_EXERCISES TO COMPLETE_
1 > In the text on teaching children about money, at what stage of a child's life can talking about money and basic lessons in economics begin?
2 > Can you carry the text on teaching kids about money forward from its final sentence, keeping its tone and subject?

_TEXT SHOWN_
-- BEGIN --

Developing our kids’ money confidence will set them up to make better financial decisions and increase their chances of a secure future. But how do we help children learn good financial habits? Finance expert Irit Harris shares her top three valuable lessons you can teach your kids now.
Studies show that one’s attitude to money is often formed as a child, influenced by that of his or her parents. Therefore, role modelling positive and smart money behaviours is the best thing you can do to financially empower your kids. This involves being aware of what you do with your money (I like to call it being financially fit) and also teaching your kids the value of money.
Talking about money with your children and basic lessons in economics can begin when they are in preschool.
Good first discussions might centre on helping children understand that you have to go to work to contribute to the household, and explaining household expenses.
Teaching children the value of money in this day and age presents unique challenges. So much value transfer is carried out virtually rather than with physical cash, and as parents we must work harder to help children become financially literate. For younger children, it helps to make money more tangible.

-- END --

_STORED DATA_
-- BEGIN --

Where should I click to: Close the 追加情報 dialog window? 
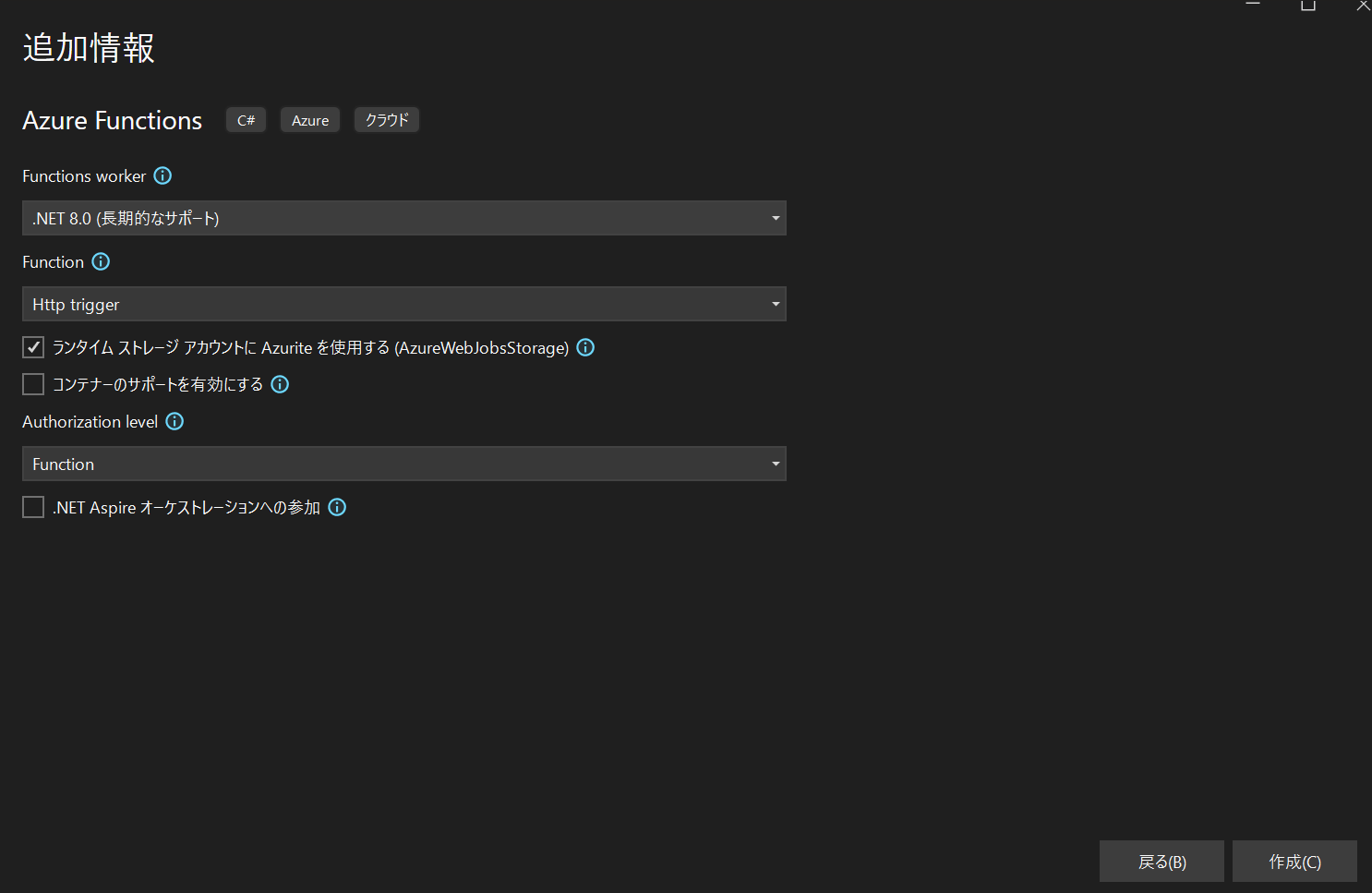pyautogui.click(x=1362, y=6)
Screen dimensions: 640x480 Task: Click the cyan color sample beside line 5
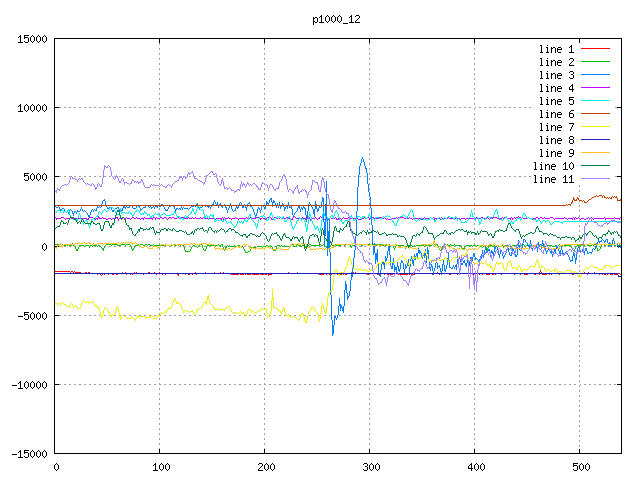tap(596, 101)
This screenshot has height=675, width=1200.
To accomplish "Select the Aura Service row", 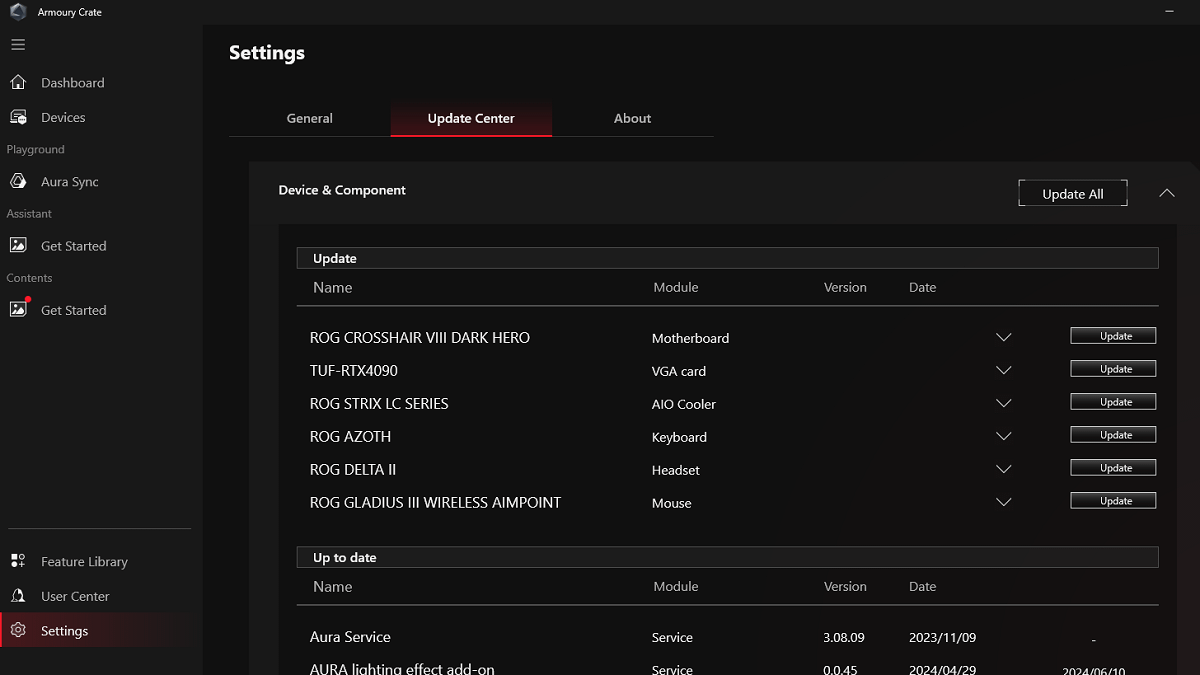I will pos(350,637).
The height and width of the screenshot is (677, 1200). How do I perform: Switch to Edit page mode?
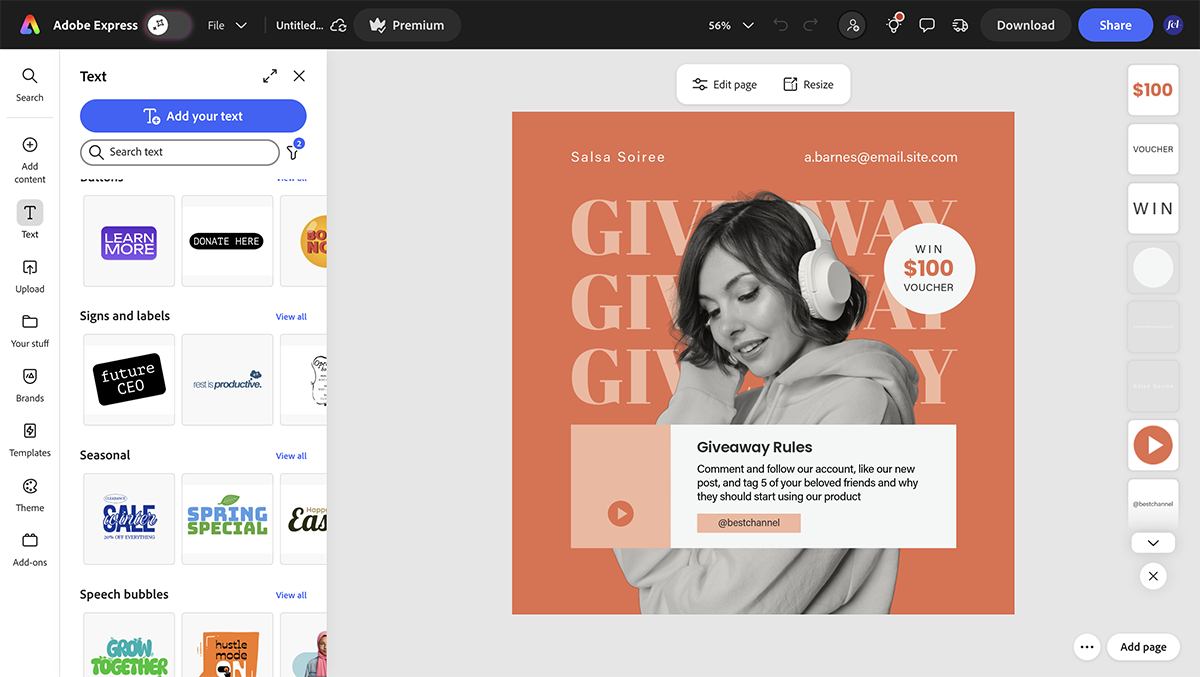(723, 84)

-- END --
-- BEGIN --

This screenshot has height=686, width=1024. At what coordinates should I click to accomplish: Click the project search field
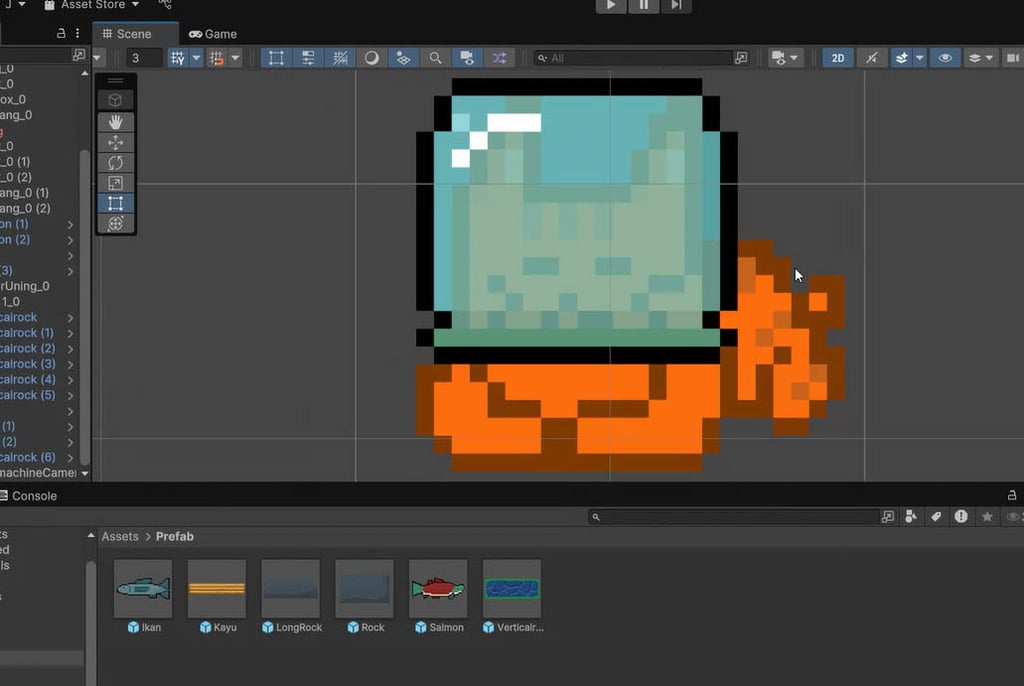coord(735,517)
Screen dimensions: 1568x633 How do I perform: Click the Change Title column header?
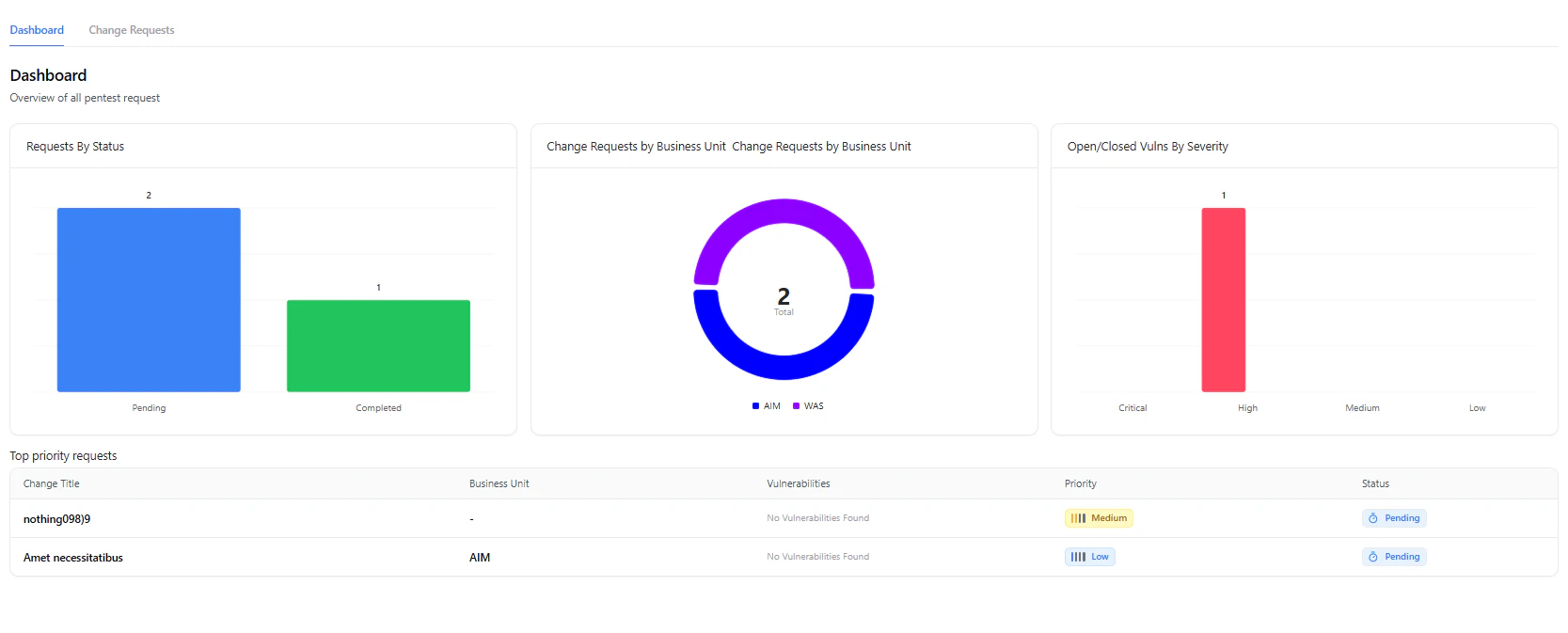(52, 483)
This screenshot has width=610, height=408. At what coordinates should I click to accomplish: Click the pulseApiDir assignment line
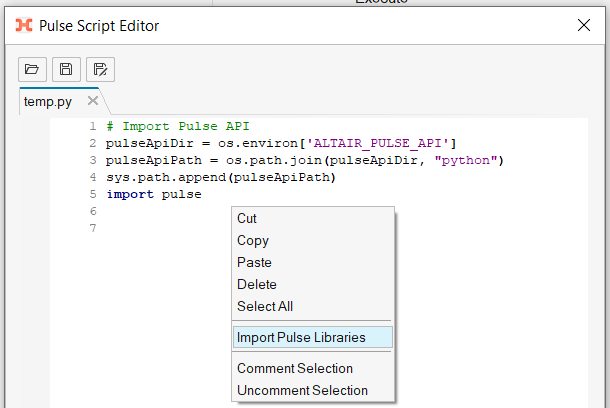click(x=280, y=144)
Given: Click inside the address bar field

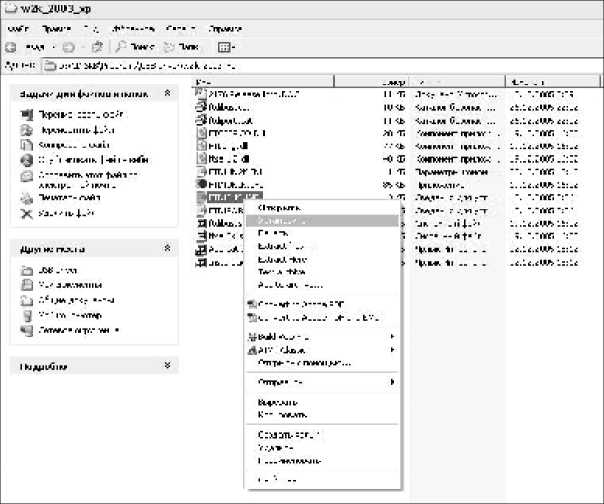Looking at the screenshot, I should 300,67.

-- END --

_ANSWERS PER TASK_
1 > When children are in preschool.

2 >
Here are some of the things I do with my young son to help teach him the value of money.
At the shops, I let him pay using both my credit card and cash. This teaches him that when you want goods or services, you need to pay for them. Plus, my son learns basic mathematics (receiving change from cash).
We have implemented a piggy bank system so my son can learn the benefits of saving. He is sometimes rewarded for good behaviour etc, with points or money. He has learnt to save up his points to buy something that is special to him.
From this he learns not only the art of saving, but also delayed gratification. This system also teaches him that items or gifts are not always given to you. To get what you want, you must work for or earn it!
I encourage my son to also give to those in need and practice gratitude. Some actions we have tried include placing money in the charity box each week, donating a portion of his birthday money towards a charity of his choice, getting him to choose some clothes/toys to give away, or openly speaking to him about gratitude (this last one is really important!).
As my son and daughter grow up, I will aim to make them increasingly responsible for money, and introduce earning and budgeting. The way we practice these steps may differ going forward, but the principles will remain the same.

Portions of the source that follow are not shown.